Nammavar () is a 1994 Indian Tamil-language drama film directed by K. S. Sethumadhavan and produced by B. Venkatarama Reddy. The film stars Kamal Haasan and Gautami, while Nagesh, Senthil, Kovai Sarala, Srividya and Karan play supporting roles. It follows a history lecturer of a college and how he tries to reform the downtrodden college by his initiatives and its consequences.

The story and screenplay were written by Haasan, and the dialogues by Kanmani Subbu. The music was composed by debutant Mahesh Mahadevan with cinematography by Madhu Ambat, and editing by N. P. Satish. The film was inspired by various English-language films about universities and professors including To Sir, with Love (1967), Class of 1984 (1982) and The Principal (1987).

Nammavar was released on 2 November 1994, Diwali day. It won three National Film Awards: Best Feature Film in Tamil, Best Supporting Actor (Nagesh), and Special Mention (Mahesh); and two Tamil Nadu State Film Awards: Second Best Film and Special Prize (Nagesh).

Plot 
V. C. Selvam, a history professor, is appointed as the vice principal of Sakthivel Arts College, which is riddled with students' unrest and conflicts. Ramesh, son of a major donor to the college, is a spoiled brat and campus bully who influences other students by his vulgar display of money and power. Sparks fly between Selvam, who tries to bring in some order in the college, and Ramesh, who tries to spoil it from their first interaction.

Selvam brings in changes. Students join together to paint the campus and bring in a clean look, introduces discipline in reporting time for professors and students, closes the canteen during lectures and opens a cultural centre for students. By adopting a different teaching technique, Selvam helps students to gain more focus.
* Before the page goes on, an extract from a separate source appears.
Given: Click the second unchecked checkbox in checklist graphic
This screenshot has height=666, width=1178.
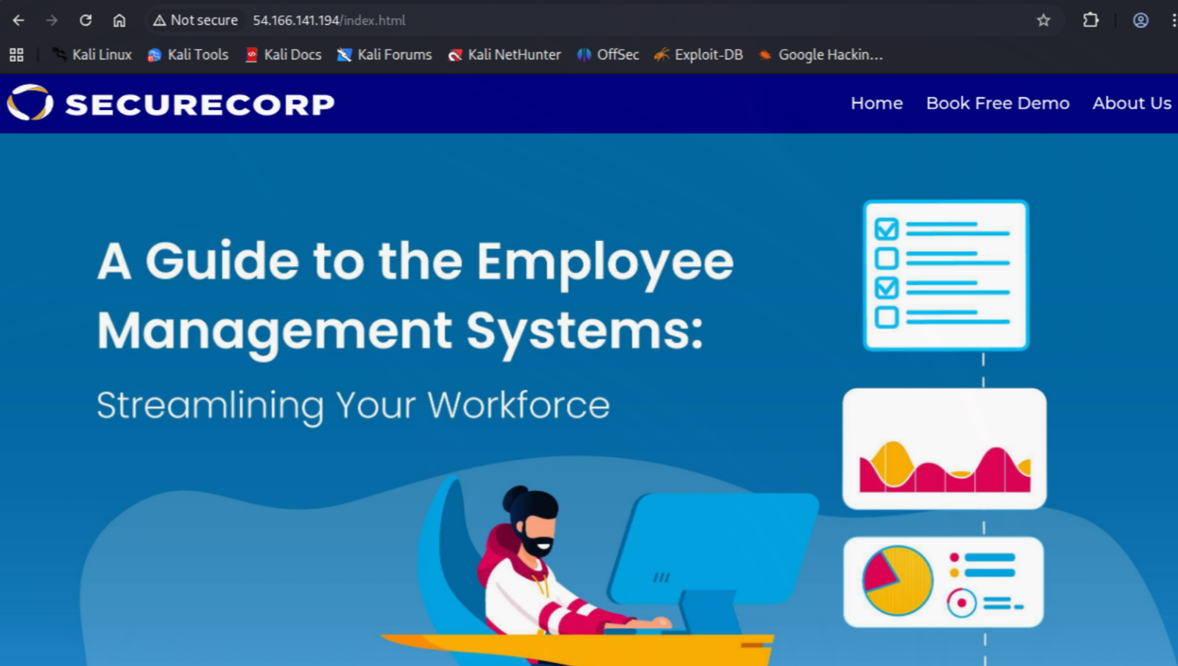Looking at the screenshot, I should (x=886, y=317).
Vasanthi, a professor in the same college, initially disapproves of Selvam's methods, but finally finds them beneficial for the students and falls in love with him despite his initial resistance. Ramesh becomes displeased with the changes and is vexed at losing control over the students who are moving to Selvam's side.

Ramesh tries to provoke Selvam, who does not respond. Ramesh injures himself and frames Selvam, which instigates the students to call for a strike. Despite many students supporting him, Selvam apologises for the sake of peace in the college. When Ramesh tries to derail the students' plan of participating in an inter-college cultural competition by destroying their musical instruments, Selvam uses the students' skills to create a cappella music and wins the competition.

After a student is hospitalised and needs blood urgently, Selvam chooses not to donate his blood, instead organising a donor. Vasanthi is disappointed at Selvam's decision and learns through his aide Perumal that Selvam has blood cancer; his days are numbered. Shocked, she resolves to marry Selvam soon. Though Selvam does not initially reciprocate, she manages to convince him. She also learns of Selvam's desire to seek answers to fight his inner demons by doing good to the college.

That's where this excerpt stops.